Today, at long last, we were permitted to visit Eli at the rehab facility. There are four stages they go through in rehab and stage 1 is complete the day they are formally sentenced to the in-patient facility. Even though he has been there for a few weeks, it wasn’t until Wednesday of this week that he was moved into stage 2, and this is the stage where visits can begin.

I thought the waiting room would be packed with people coming to visit their loved ones. There was only one other couple visiting their son besides us, plus one young man visiting perhaps his brother. One woman came by to drop some things off for her son, but didn’t stay to visit. She had three small children with her (his?) and only three people can go in to visit.

Eli stressed that we should arrive no later than 1:30 for the 2:00 visit so we could get signed in. Signing in requires showing an ID, signing the book, etc., and getting a receipt if dropping off money. “Tone” signed us in today and he was a helpful, friendly, obviously caring man. He waited until about 1:45 to catch any stragglers and then headed back up to the floor. Two woman arrived at about 1:55 and were not admitted to the visitation. They left in a huff, clearly upset at being turned away.

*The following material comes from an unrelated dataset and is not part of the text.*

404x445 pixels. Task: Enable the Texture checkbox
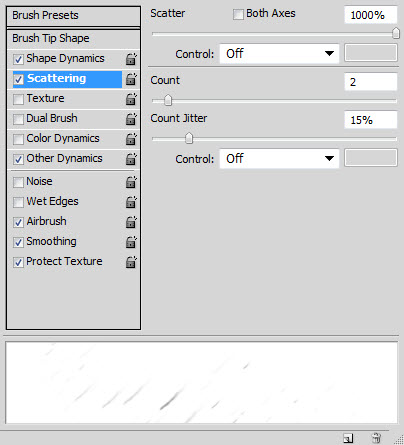pos(18,99)
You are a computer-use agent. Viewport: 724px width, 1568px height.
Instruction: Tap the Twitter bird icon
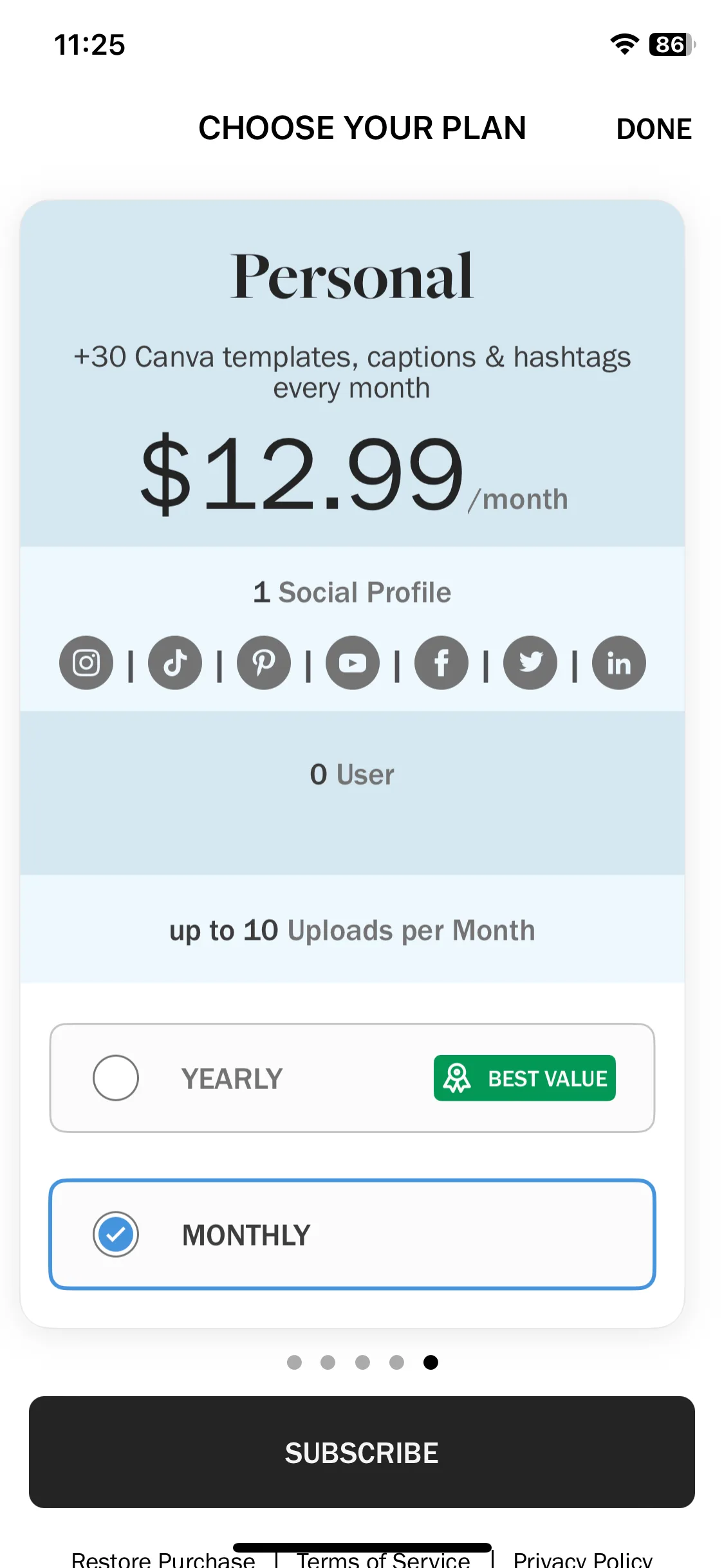pyautogui.click(x=530, y=663)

Greg and I and Kepler got an entire hour with our lovely son. The hour flew by, and even Kepler was well-behaved and patient with the help of the contents of Dad’s wallet to keep him busy. Although no touching at all is allowed, I asked the attendant if Kepler could hug Eli before we left. He said he wasn’t supposed to, but then said go ahead. It was beautiful to see the two boys embrace.

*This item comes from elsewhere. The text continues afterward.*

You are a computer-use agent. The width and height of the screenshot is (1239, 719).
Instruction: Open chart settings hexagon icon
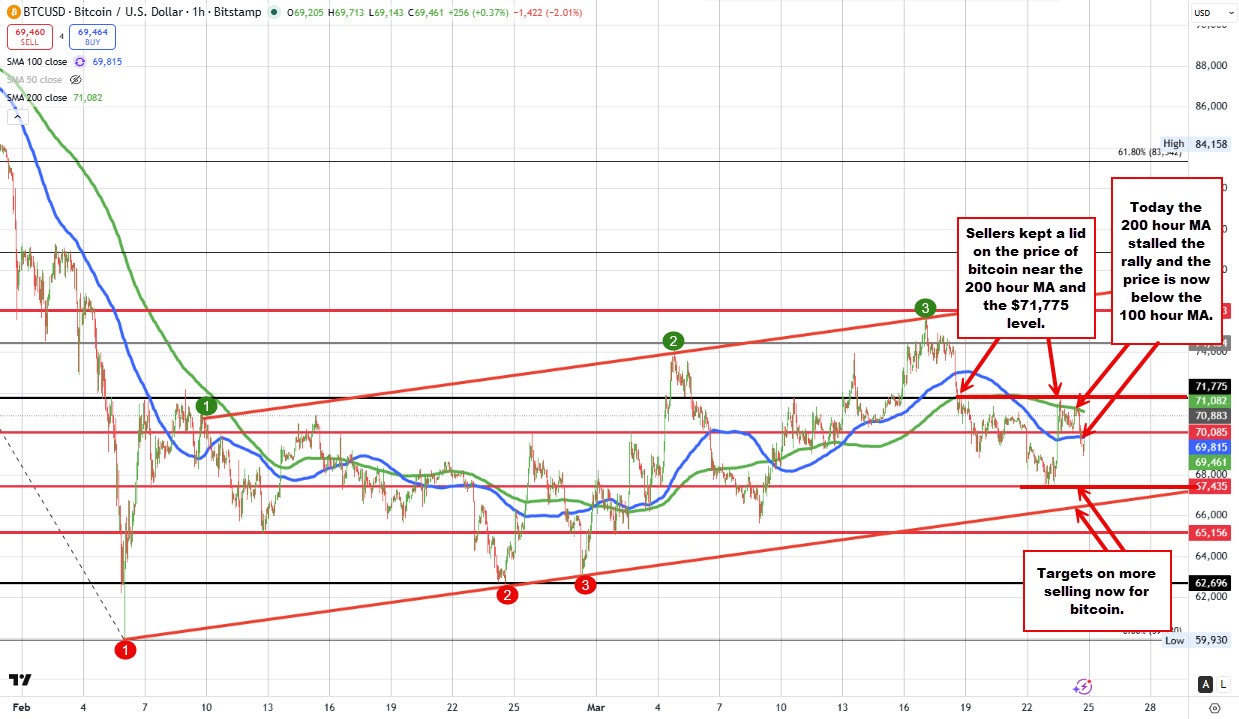coord(1215,708)
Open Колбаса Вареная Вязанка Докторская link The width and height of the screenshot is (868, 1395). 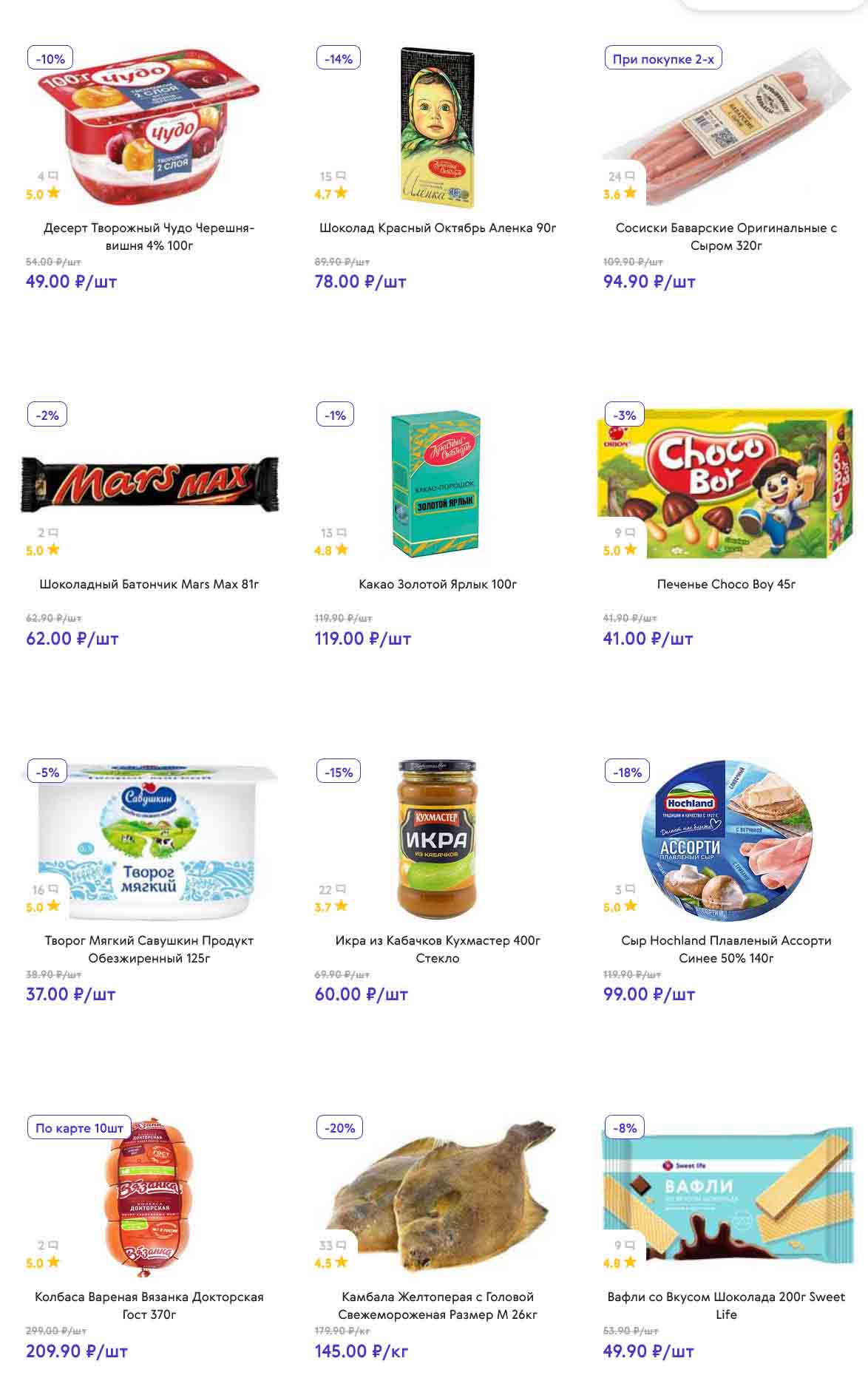(x=149, y=1306)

I was walking on clouds when we left. To see this young man unencumbered by drugs is pretty beautiful. He has written a blog post which I will post tomorrow. It’s been a great day.

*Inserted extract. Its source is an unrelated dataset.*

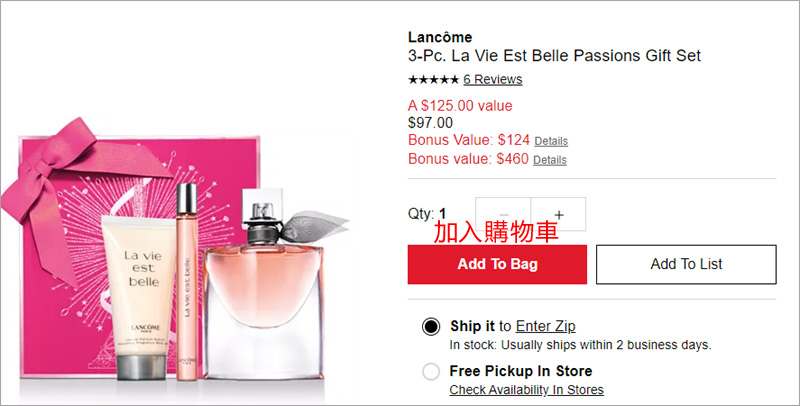Click the $97.00 price text
Image resolution: width=800 pixels, height=406 pixels.
tap(430, 123)
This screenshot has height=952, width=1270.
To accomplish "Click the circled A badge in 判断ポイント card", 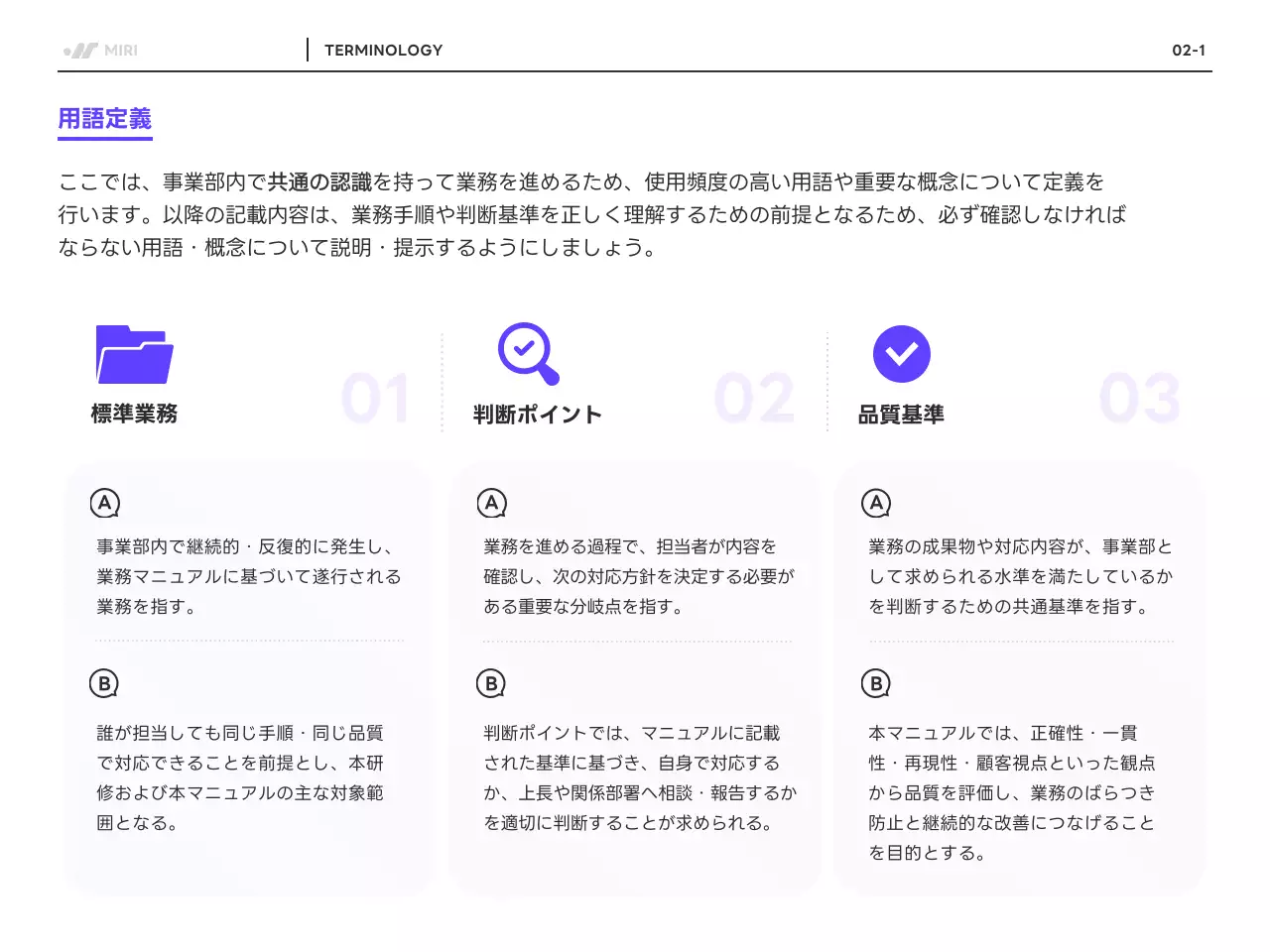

Old habits die hard, it seems

  
Or maybe we’re just always seeking equilibrium. 

I wheeled the Rosie (Aussie word for garbage bin) out to the street today, reveling in the sunshine and the breeze and the moderate temperatures, a little out of the ordinary for Ohio August. These days are known as the dog days, which, haha, they literally are for me, but not weather-wise. As I sauntered out to the street, I suddenly realized I was feeling guilty because I’m not crazy busy now that the kids are back in school. 

Somebody’s voice piped up in my brain, “Ahem. It has come to my attention that your house is a mess. Cluttered! Messy! Needs attention! WHY ISN’T THIS DONE.” That last bit wasn’t even a question. Somebody thinks they have me pegged. Ugh.

We humans, at least many in the western world, give speeches, preach sermons, write books and teach workshops on slowing down, enjoying the now, letting go of all the busy, and striving mightily to learn to arrive early, take our time, smell the flowers, enjoy the sunshine, hug our kids, go for a walk. 

It’s great to figure out we want to arrive early. It’s important to know why we want that. It’s fantastic that I’m not running like a marathoner all day long currently. I love being able to leave early enough that I’m not stressing about rushing here and there. But it’s a habit to think I’m not doing enough if I actually can leave early enough not to rush. 

As fast as life moves and changes, who knows how many more days of summer there will be where I can feel the cool shade, feel the grass on the bare feet, and take my time? So, Somebody, thank you for your opinion see ya later bye.” 

Can you relate? When is the last time you really enjoyed some carefree timelessness without rushing toward the next thing?